Re: Comedy: "United Should cut Intl flying to fund Domestic Growth"

Sat Apr 29, 2017 11:36 pm

quiet1 wrote:
vin2basketball wrote:
Part 2 - Wall Street won't let United grow capacity because of its own obsession with PRASM and penalizing airlines for capacity growth (plenty of examples over the last few years)


Can you explain how that works? What are some of the examples over the last few years where "Wall Street" penalized airlines for capacity growth?

I'm not an analyst, so really don't know how these things work. That's one reason why I read these threads.

PRASM stands for Passenger Revenue per Available Seat Mile. In short the analysts see the word 'revenue' and think "grow baby grow". The market will always decide what routes get operated and on what airline, which is a topic you learn in economics.

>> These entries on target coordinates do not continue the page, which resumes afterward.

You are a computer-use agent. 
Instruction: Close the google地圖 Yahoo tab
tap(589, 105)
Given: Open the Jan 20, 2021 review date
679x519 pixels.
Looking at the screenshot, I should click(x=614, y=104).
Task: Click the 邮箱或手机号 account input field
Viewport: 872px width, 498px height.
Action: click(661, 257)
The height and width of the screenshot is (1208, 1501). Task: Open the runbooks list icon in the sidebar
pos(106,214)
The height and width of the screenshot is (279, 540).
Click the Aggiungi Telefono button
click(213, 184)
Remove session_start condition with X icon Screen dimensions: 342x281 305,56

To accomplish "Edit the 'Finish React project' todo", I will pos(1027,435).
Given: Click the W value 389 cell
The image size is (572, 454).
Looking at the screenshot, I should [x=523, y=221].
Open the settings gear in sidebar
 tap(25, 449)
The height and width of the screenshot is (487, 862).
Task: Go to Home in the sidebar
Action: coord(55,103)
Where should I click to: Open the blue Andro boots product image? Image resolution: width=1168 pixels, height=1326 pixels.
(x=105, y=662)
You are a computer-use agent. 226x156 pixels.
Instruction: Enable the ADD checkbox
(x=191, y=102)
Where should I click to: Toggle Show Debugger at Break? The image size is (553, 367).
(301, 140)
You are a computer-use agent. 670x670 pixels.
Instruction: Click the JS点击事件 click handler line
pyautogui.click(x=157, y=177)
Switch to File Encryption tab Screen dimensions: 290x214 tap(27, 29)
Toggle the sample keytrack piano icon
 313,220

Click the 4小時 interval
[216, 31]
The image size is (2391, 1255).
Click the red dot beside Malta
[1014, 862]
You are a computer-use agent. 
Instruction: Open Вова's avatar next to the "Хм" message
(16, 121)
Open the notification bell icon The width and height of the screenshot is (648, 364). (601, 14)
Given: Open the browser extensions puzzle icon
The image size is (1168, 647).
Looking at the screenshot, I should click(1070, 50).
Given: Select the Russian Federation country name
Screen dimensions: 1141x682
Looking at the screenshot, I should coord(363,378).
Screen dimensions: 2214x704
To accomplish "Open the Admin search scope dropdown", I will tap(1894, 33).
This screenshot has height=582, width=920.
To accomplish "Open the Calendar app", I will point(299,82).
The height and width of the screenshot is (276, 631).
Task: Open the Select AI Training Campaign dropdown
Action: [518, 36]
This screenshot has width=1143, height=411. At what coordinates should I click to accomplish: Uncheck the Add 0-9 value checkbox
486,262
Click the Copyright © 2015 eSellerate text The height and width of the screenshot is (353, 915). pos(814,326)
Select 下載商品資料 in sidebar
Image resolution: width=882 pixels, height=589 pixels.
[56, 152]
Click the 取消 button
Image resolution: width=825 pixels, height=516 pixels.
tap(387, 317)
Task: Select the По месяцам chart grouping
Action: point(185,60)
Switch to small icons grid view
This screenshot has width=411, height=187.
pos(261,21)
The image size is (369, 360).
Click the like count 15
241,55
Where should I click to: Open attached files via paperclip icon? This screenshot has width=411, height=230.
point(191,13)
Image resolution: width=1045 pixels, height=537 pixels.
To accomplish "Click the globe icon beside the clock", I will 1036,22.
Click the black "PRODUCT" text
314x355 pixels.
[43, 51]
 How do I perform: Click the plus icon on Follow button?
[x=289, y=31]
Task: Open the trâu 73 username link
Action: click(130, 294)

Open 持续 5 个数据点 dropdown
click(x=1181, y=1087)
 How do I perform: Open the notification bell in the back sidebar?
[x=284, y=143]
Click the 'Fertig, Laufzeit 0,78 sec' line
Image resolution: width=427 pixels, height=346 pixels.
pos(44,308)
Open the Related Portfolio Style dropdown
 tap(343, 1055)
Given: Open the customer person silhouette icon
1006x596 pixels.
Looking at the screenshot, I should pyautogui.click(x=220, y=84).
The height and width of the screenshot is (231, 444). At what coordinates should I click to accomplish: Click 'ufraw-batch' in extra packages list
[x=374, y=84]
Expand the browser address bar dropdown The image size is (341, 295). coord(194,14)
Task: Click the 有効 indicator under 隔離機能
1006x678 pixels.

And Wall Street is filled with finance majors. ;)
 
User avatar
zeke
Posts: 18047
Joined: Thu Dec 14, 2006 1:42 pm

Re: Comedy: "United Should cut Intl flying to fund Domestic Growth"

Sat Apr 29, 2017 11:58 pm

I don't see anything too comical about the article, for years IATA has shown the highest yielding passengers in the world are within North America. The 2017 IATA outlook had an expected average profit of $19.58/passenger in North America, $5.65 in Europe, $4.44 in Asia Pacific, $1.56 in the Middle East, $0.76 in Latin America, and an average loss of $9.97 per passenger in Africa.

http://www.iata.org/pressroom/pr/Pages/ ... 08-01.aspx

Therefore if United wanted to maximize profits for its shareholders it would stand to reason that strengthening the domestic market is a fiduciary responsible strategy.